To create long-term returns – and meet their responsibilities under the UN Guiding Principles on Business and Human Rights and the OECD Guidelines on Multinational Enterprises – more and more investors are factoring environmental, social, and governance (ESG) issues into investment decisions. This helps to ensure their portfolio companies respect human rights.
To this end, local communities and human rights and environmental defenders, who are closest to businesses’ impact on people and their environment, are of immense value as sources of information to investors. These defenders can highlight damaging business practices, increasing public awareness of risks and harms, and provide crucial information for companies, authorities, and investors. But the space for them to do this work safely and without intimidation is under growing threat.
Companies are increasingly abusing legal tools to silence human rights defenders (HRDs) who alert companies and investors to destructive business practices. These lawsuits are commonly referred to as Strategic Lawsuits Against Public Participation, or SLAPPs. Our latest research shows that between 2015 and 2018, at least 24 SLAPPs were brought against 71 defenders by just 12 major oil, gas and mining companies and one industry association, seeking a total of US$ 904 million in damages.
SLAPPs are designed to weaken the defender, not necessarily to win the case.
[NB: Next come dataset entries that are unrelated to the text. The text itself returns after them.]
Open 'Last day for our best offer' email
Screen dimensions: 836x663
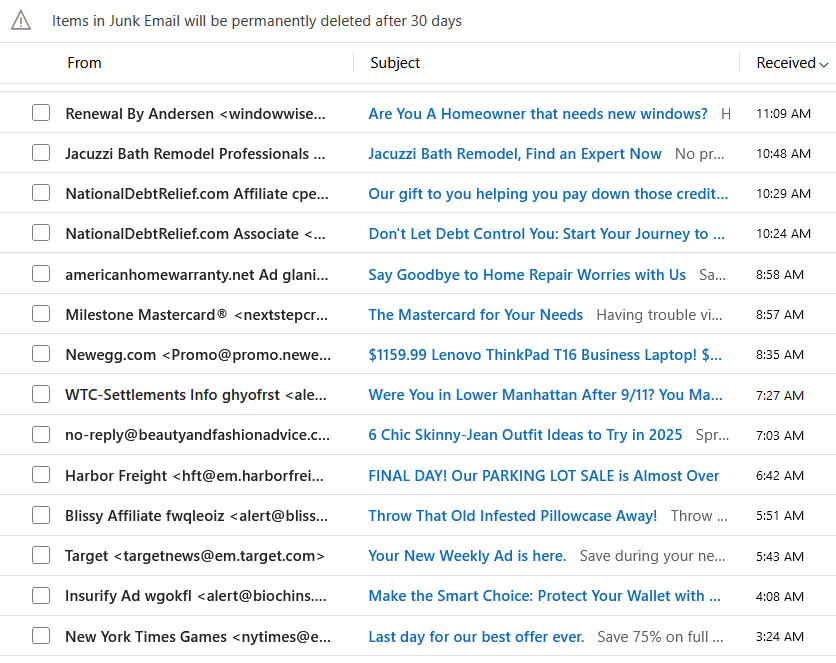pos(476,636)
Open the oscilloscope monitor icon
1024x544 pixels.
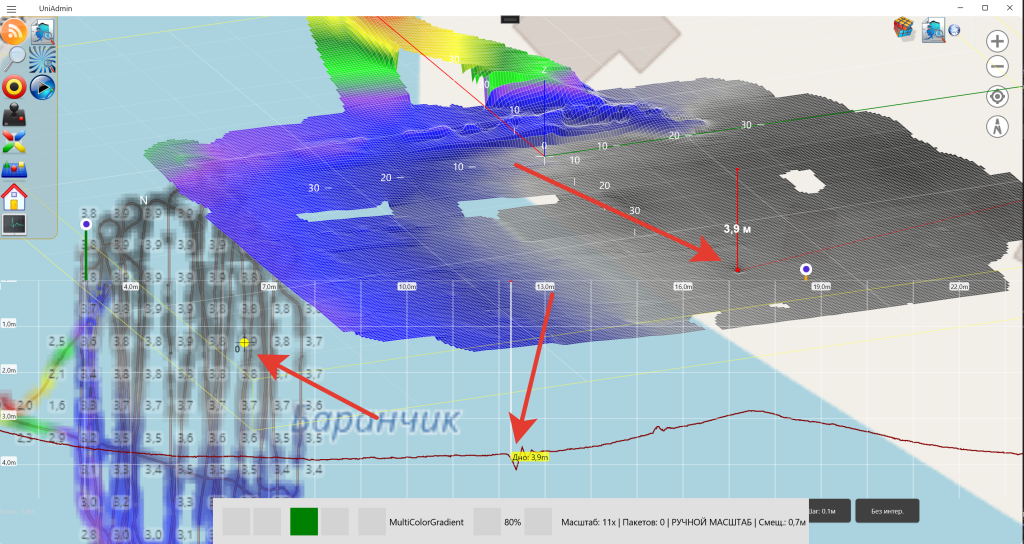[x=15, y=224]
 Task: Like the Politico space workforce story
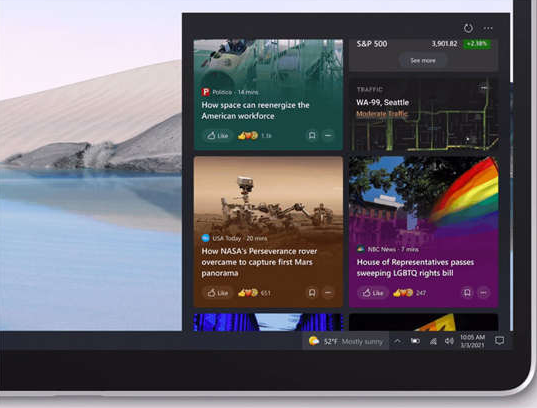(218, 136)
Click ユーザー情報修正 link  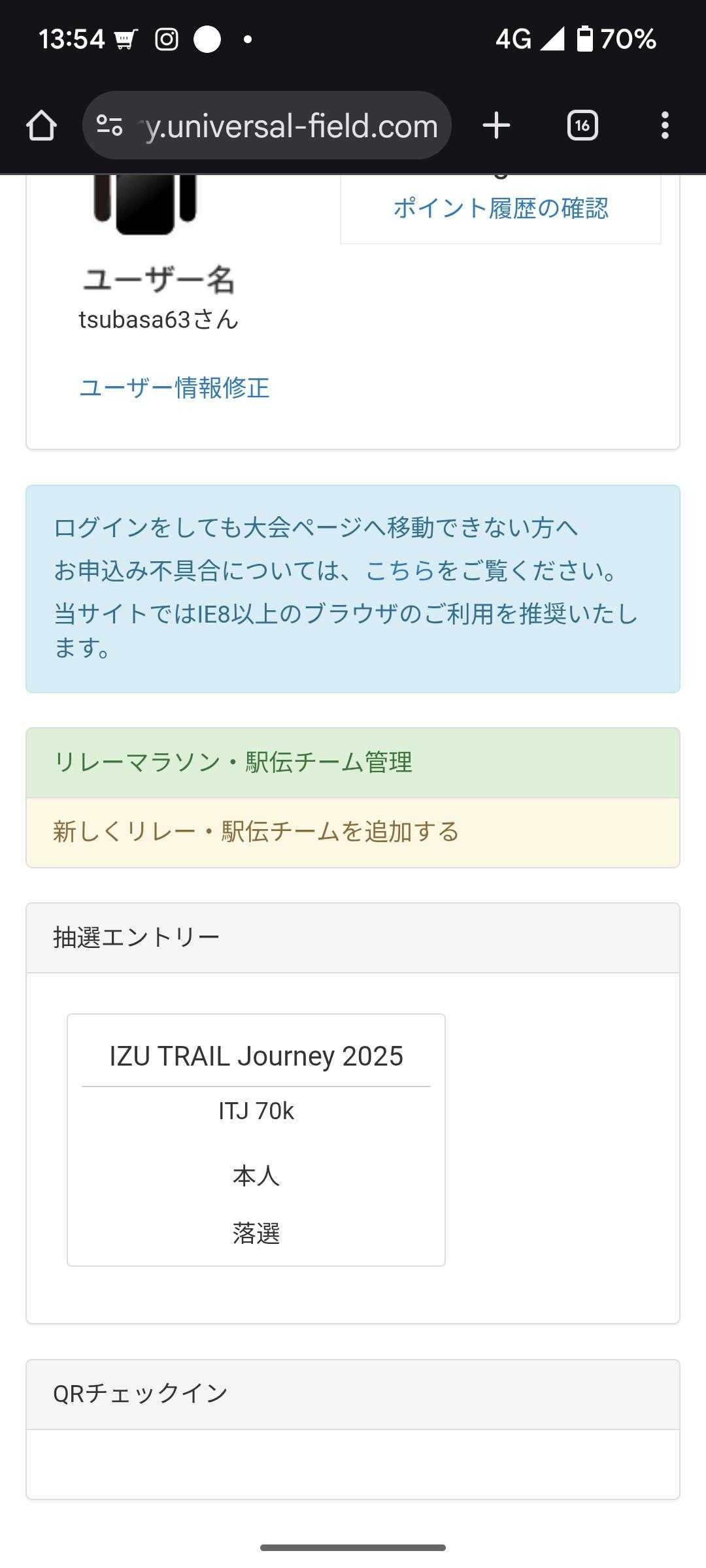coord(174,388)
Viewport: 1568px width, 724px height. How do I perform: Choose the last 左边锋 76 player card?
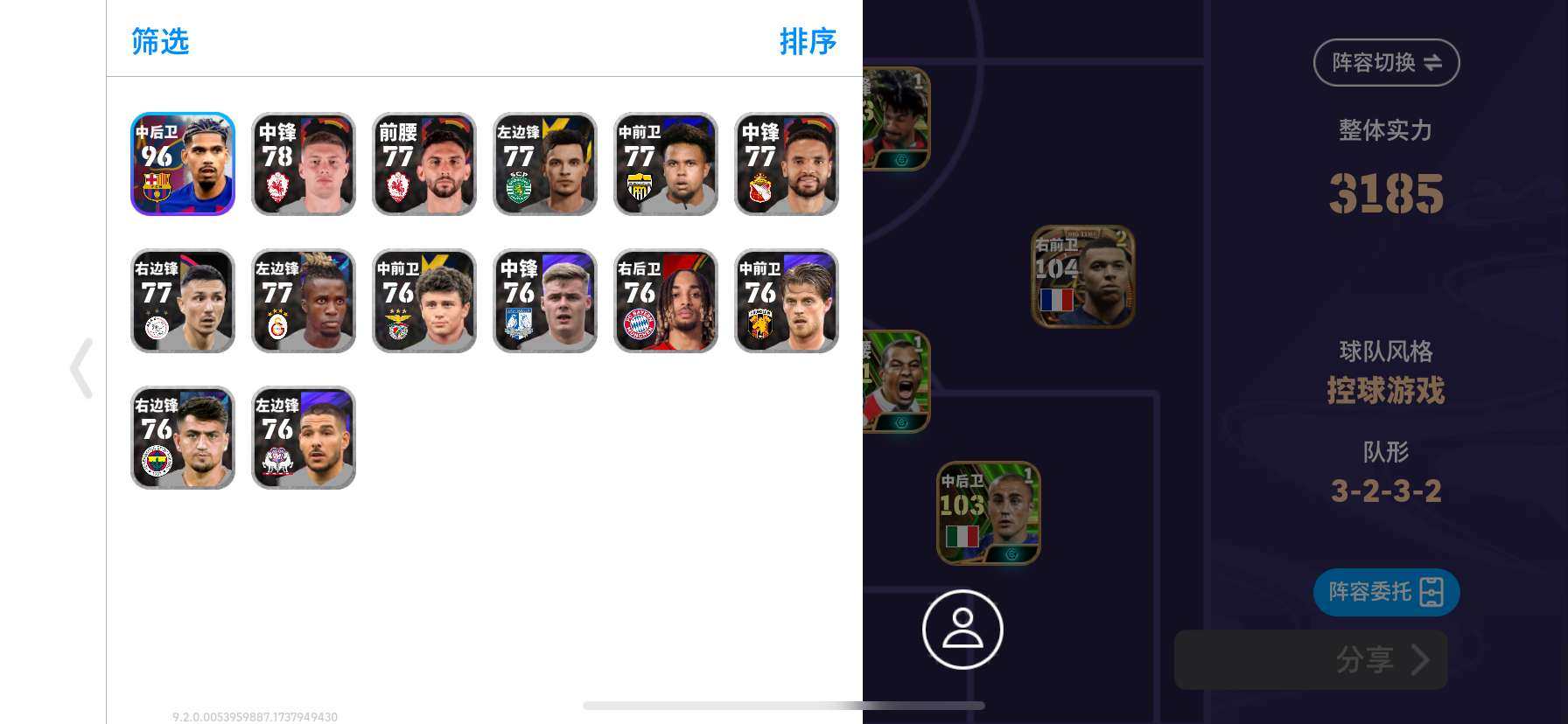tap(304, 437)
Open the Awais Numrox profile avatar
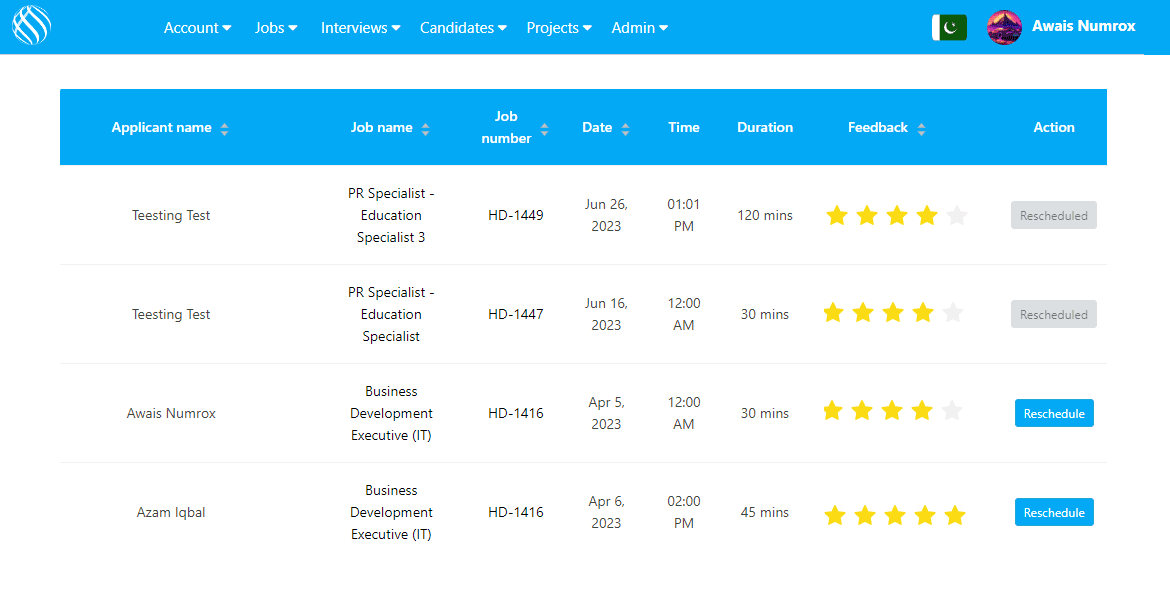Image resolution: width=1170 pixels, height=601 pixels. (x=1004, y=26)
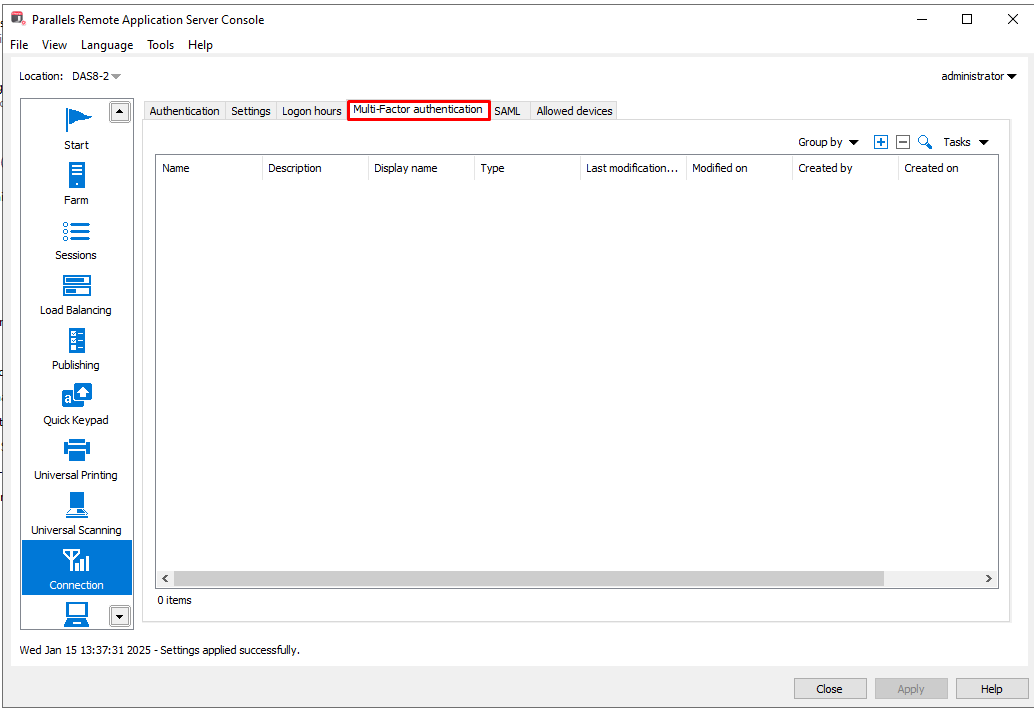1034x710 pixels.
Task: Switch to the SAML tab
Action: pyautogui.click(x=507, y=111)
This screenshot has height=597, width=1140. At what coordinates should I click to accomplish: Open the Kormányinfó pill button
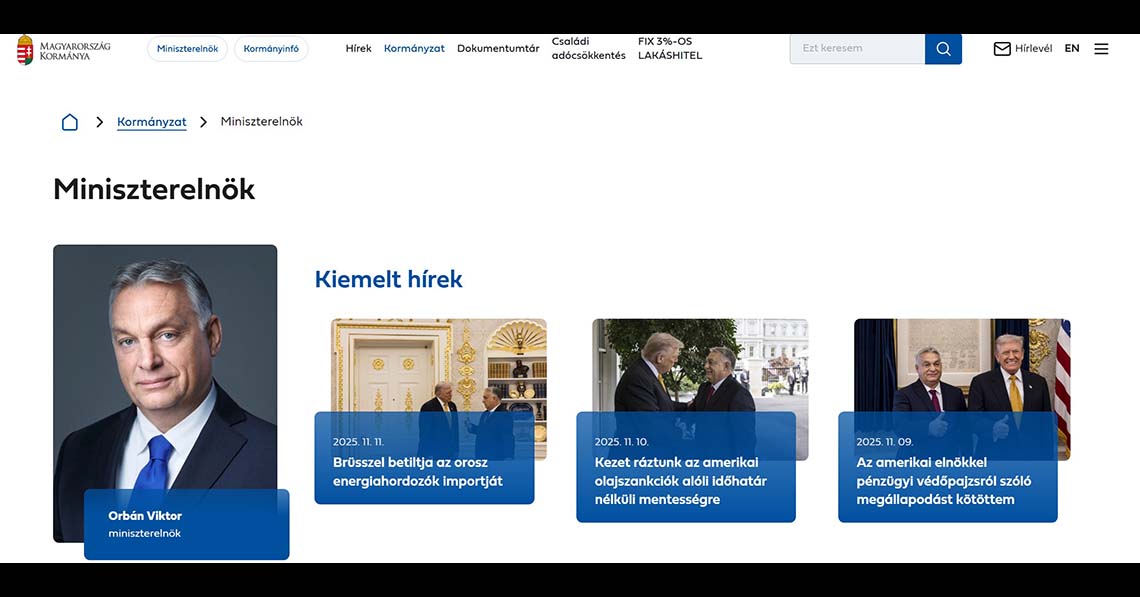[x=271, y=48]
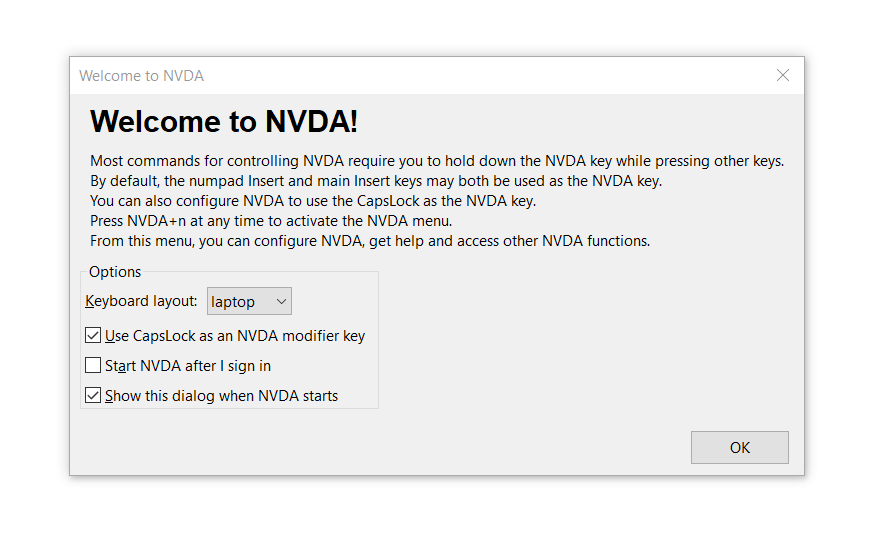Click the 'Most commands for controlling NVDA' line
The height and width of the screenshot is (543, 875).
click(436, 161)
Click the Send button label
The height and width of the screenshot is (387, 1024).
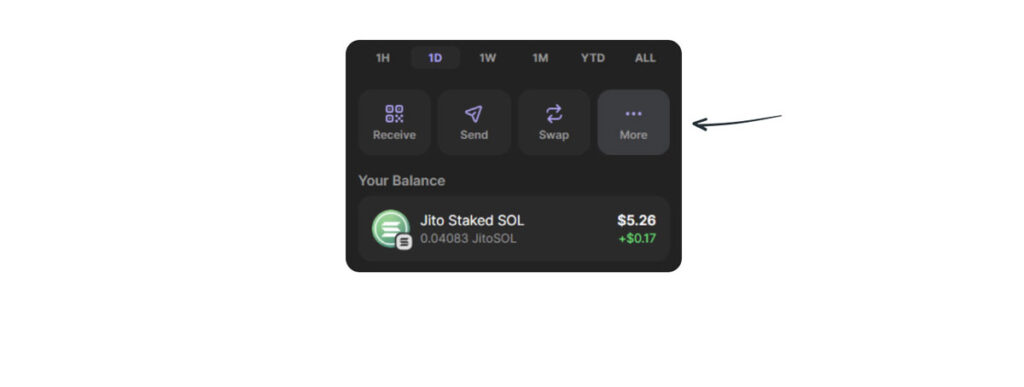click(x=474, y=135)
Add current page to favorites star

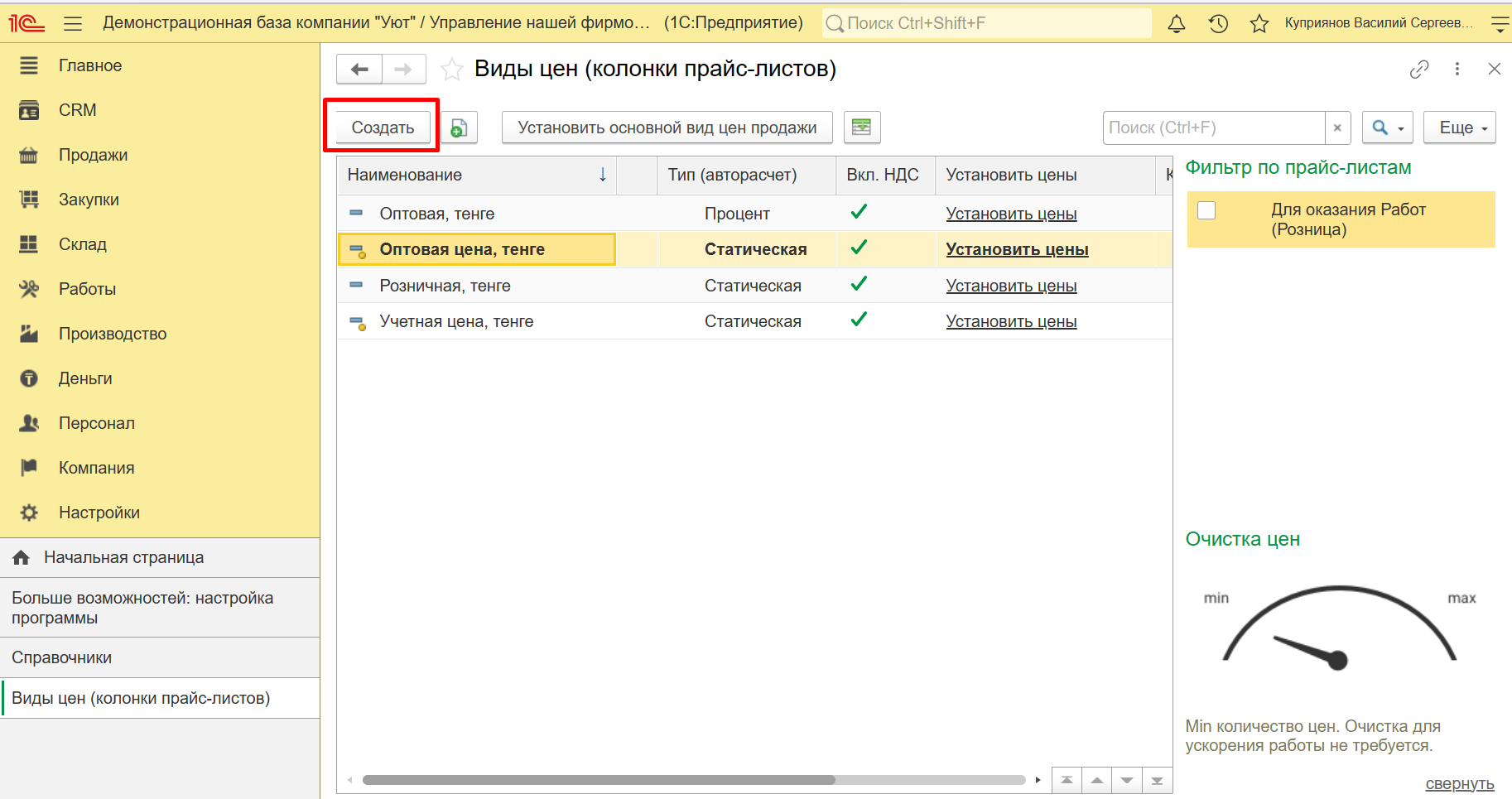452,69
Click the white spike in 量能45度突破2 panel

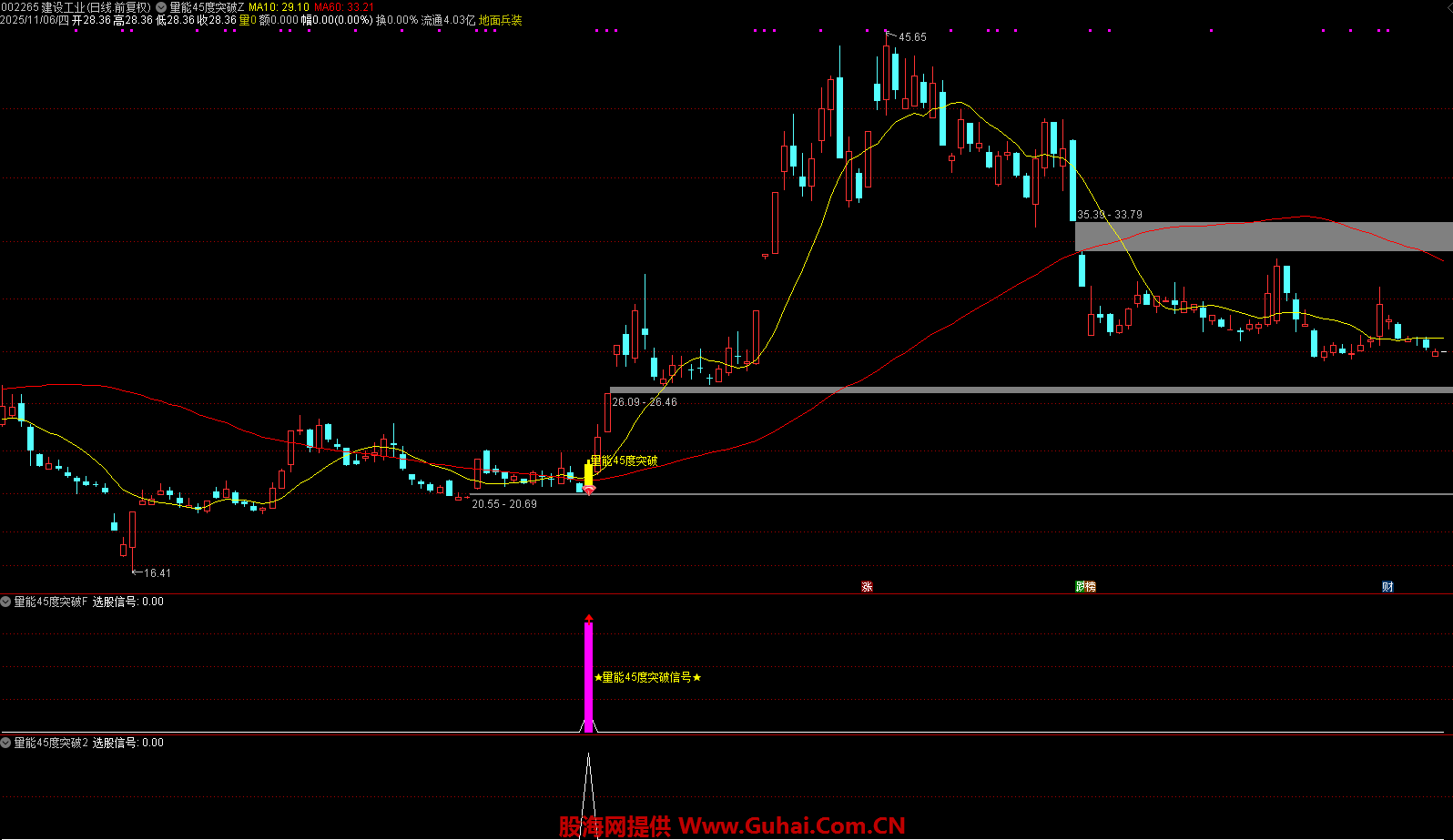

One example would be the lawsuits brought by Energy Transfer Partners after the Dakota Access Pipeline protests in 2017, which were all dismissed by the court in February 2019. This stifles criticism by HRDs, limits them from doing their work, and ultimately harms businesses and investors, as both benefit from defenders alerting them to environmental, social and financial risks.
A number of governments have enacted or are considering anti-SLAPP legislation so that invalid and abusive suits can be subject to early termination. However, investors can also play a key role in identifying, preventing and stopping SLAPPs.
How can investors identify SLAPPs? A good indication of a SLAPP is if the remedies sought are unusually aggressive or disproportionate to the conduct targeted by the lawsuit, (e.g. a prison sentence for a Facebook post, or a large amount of money requested to compensate “reputational damage”). Another tell-tale sign is the fact that the company bringing the lawsuit is willing to use procedural manoeuvres that appear intended to drag out the case or drive up costs, such as pursuing appeals with little prospect of success.
In the period we analysed, defenders facing lawsuits were tied into legal proceedings for anywhere from one month to four years, draining their time and resources.In some cases the companies targeted defenders with multiple SLAPPs, even suing individual defenders along with their organization, further chilling advocacy.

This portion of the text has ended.